New York has a soul like no other city in the world, and I say that with a firm commitment to my own home city of Sydney! Walking the streets of Manhattan makes me smile, it fills me with the thoughts of what’s possible about life itself, and as we know, it’s the city where dreams are made of.
I could easily see myself settling in New York for a while. I have a lot of Australian friends who have moved from Sydney to NYC. And they are VERY happy! I’m hoping to spend some months in Manhattan in 2013, all going well.
Some of the characters from Manhattan Dreaming also appear in Paris Dreaming. Is there any chance there will be another book set in a different city where fans can see what the girls are up to now? In other words, is there a Canberra Dreaming in the future?
That’s a great question, and one that I have been asked many times. Of course there are many, many options for taking my characters abroad again: Venice, Barcelona, Jamaica. Happy for readers of this post to suggest other settings!
At the moment I am working on a new novel set in Brisbane (the capital city of the State of Queensland). The story revolves around five female friends in their forties, but it’s not a Dreaming book. It’s a new story, new characters, new complex lives to discover.
Tell us about your new book Am I Black Enough for You?
My latest book is a memoir on Aboriginal identity, designed to breakdown stereotypes and to engage and at times challenge readers to consider their preconceived notions of who we are in the 21st century. I’m Aboriginal. I’m just not the Aboriginal person a lot of people in Australia want or expect me to be.
The book itself poses the questions to the reader: What does it mean to be Aboriginal? Why is Australia so obsessed with notions of identity?
I am an author and passionate campaigner for Aboriginal literacy. I was born a member of the Wiradjuri nation of central New South Wales, but was raised in the suburbs of Sydney and educated at the local Catholic school. I am Aboriginal – however, this does not mean I like to go barefoot or camp in the desert, which is often how we are portrayed, especially by mainstream media.
After years of stereotyping Aboriginal Australians as either settlement dwellers or rioters in Redfern, the Australian media in recent years have discovered a new crime to charge us with: being too ‘fair-skinned’ to be an Australian Aboriginal. Such accusations led to my involvement in one of the most important and sensational Australian legal decisions of the 21st-century when I joined others in charging a newspaper columnist with breaching the Racial Discrimination Act. He was found guilty, and the repercussions continue.

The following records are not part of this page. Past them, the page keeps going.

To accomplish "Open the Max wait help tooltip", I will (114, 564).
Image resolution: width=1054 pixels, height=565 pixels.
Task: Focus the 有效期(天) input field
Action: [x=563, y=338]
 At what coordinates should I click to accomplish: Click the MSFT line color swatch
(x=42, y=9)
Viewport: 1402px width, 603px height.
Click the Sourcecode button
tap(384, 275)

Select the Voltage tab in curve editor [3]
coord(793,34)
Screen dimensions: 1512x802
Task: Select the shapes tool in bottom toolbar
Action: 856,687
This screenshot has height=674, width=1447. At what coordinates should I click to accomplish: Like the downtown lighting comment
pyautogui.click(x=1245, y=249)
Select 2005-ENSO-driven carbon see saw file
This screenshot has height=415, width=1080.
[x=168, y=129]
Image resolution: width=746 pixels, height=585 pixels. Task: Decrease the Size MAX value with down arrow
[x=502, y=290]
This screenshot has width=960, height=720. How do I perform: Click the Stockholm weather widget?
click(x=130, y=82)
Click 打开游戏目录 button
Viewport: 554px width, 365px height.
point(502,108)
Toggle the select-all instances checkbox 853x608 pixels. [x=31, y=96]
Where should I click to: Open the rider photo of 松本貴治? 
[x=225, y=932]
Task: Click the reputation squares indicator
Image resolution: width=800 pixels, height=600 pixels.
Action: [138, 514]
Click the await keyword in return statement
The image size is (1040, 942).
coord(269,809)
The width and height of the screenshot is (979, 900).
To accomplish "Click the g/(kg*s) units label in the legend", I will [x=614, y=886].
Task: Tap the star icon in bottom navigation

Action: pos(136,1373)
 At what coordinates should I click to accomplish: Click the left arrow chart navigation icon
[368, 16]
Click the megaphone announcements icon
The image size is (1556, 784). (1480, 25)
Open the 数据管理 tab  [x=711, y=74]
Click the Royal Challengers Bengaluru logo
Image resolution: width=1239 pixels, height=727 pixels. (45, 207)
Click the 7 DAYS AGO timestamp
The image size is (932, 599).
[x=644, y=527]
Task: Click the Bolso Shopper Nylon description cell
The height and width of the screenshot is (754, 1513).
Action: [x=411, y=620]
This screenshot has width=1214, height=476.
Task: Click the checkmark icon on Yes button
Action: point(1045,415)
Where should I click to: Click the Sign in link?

What advice would you give to aspiring authors?
Start writing (no one can read something that’s in your head), read widely (across genres, cultures, genders, geography), join your local writing organisation and / or a writing group (set your own up if need be). And here’s a link to a blog I’ve written for more idea… So you want to be a writer! http://anitaheissblog.blogspot.com.au/2010/01/so-you-want-to-be-writer.html
What is your writing process? Do you write everyday and at set times or does it fluctuate?
I write something every day, whether it be a blog post, working on an essay, article or review, or some other project. I only take on work now that will somehow further my writing career or allow me to expose audiences to Aboriginal literature generally. In one week I can give a keynote address at an education conference, deliver a writing workshop in a school, speak at a local library and do media.
I always have a note book in my bag. I’m always taking notice and documenting people, places, conversations. Every day is research. Every exchange something I can massage into a story somewhere, and some later date.